● What the task asks
The answer must be the data, repeated exactly.

● Stored data entries
================

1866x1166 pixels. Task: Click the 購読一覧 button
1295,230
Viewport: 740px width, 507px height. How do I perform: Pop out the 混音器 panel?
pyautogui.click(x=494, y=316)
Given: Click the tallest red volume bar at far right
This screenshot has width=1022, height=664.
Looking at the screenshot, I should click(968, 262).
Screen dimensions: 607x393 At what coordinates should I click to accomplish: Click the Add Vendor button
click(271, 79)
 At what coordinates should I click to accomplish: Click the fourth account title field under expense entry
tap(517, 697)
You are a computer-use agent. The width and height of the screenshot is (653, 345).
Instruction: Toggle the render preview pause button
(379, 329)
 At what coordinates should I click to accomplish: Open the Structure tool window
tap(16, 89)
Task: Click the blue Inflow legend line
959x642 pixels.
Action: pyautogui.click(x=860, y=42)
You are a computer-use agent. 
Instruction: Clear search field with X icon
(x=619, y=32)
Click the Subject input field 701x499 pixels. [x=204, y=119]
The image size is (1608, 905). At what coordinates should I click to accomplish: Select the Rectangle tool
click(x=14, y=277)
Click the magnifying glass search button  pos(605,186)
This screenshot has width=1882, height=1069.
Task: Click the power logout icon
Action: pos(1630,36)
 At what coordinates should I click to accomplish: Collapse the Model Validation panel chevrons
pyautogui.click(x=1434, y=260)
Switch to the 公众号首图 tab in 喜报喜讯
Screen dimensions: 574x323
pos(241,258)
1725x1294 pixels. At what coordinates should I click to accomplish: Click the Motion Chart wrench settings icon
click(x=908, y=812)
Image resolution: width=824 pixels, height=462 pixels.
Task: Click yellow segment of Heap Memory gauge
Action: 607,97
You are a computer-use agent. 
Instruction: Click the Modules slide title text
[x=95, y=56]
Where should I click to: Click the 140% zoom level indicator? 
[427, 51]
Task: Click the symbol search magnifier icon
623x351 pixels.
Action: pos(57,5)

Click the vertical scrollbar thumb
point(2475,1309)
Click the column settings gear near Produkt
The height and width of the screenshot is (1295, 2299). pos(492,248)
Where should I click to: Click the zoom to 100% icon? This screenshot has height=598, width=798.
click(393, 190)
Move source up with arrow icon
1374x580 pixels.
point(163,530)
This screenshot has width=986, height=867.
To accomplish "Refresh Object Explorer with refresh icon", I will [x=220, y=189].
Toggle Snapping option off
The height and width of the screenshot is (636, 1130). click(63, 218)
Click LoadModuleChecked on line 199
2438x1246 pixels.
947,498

================

● Written answer
1866x1166 pixels. Task: Click the 購読一覧 button
1295,230
Viewport: 740px width, 507px height. How do I perform: Pop out the 混音器 panel?
pyautogui.click(x=494, y=316)
Given: Click the tallest red volume bar at far right
This screenshot has width=1022, height=664.
Looking at the screenshot, I should click(968, 262).
Screen dimensions: 607x393 At what coordinates should I click to accomplish: Click the Add Vendor button
click(271, 79)
 At what coordinates should I click to accomplish: Click the fourth account title field under expense entry
tap(517, 697)
You are a computer-use agent. The width and height of the screenshot is (653, 345).
Instruction: Toggle the render preview pause button
(379, 329)
 At what coordinates should I click to accomplish: Open the Structure tool window
tap(16, 89)
Task: Click the blue Inflow legend line
959x642 pixels.
Action: pyautogui.click(x=860, y=42)
You are a computer-use agent. 
Instruction: Clear search field with X icon
(x=619, y=32)
Click the Subject input field 701x499 pixels. [x=204, y=119]
The image size is (1608, 905). At what coordinates should I click to accomplish: Select the Rectangle tool
click(x=14, y=277)
Click the magnifying glass search button  pos(605,186)
This screenshot has width=1882, height=1069.
Task: Click the power logout icon
Action: pos(1630,36)
 At what coordinates should I click to accomplish: Collapse the Model Validation panel chevrons
pyautogui.click(x=1434, y=260)
Switch to the 公众号首图 tab in 喜报喜讯
Screen dimensions: 574x323
pos(241,258)
1725x1294 pixels. At what coordinates should I click to accomplish: Click the Motion Chart wrench settings icon
click(x=908, y=812)
Image resolution: width=824 pixels, height=462 pixels.
Task: Click yellow segment of Heap Memory gauge
Action: 607,97
You are a computer-use agent. 
Instruction: Click the Modules slide title text
[x=95, y=56]
Where should I click to: Click the 140% zoom level indicator? 
[427, 51]
Task: Click the symbol search magnifier icon
623x351 pixels.
Action: pos(57,5)

Click the vertical scrollbar thumb
point(2475,1309)
Click the column settings gear near Produkt
The height and width of the screenshot is (1295, 2299). pos(492,248)
Where should I click to: Click the zoom to 100% icon? This screenshot has height=598, width=798.
click(393, 190)
Move source up with arrow icon
1374x580 pixels.
point(163,530)
This screenshot has width=986, height=867.
To accomplish "Refresh Object Explorer with refresh icon", I will [x=220, y=189].
Toggle Snapping option off
The height and width of the screenshot is (636, 1130). click(63, 218)
Click LoadModuleChecked on line 199
2438x1246 pixels.
947,498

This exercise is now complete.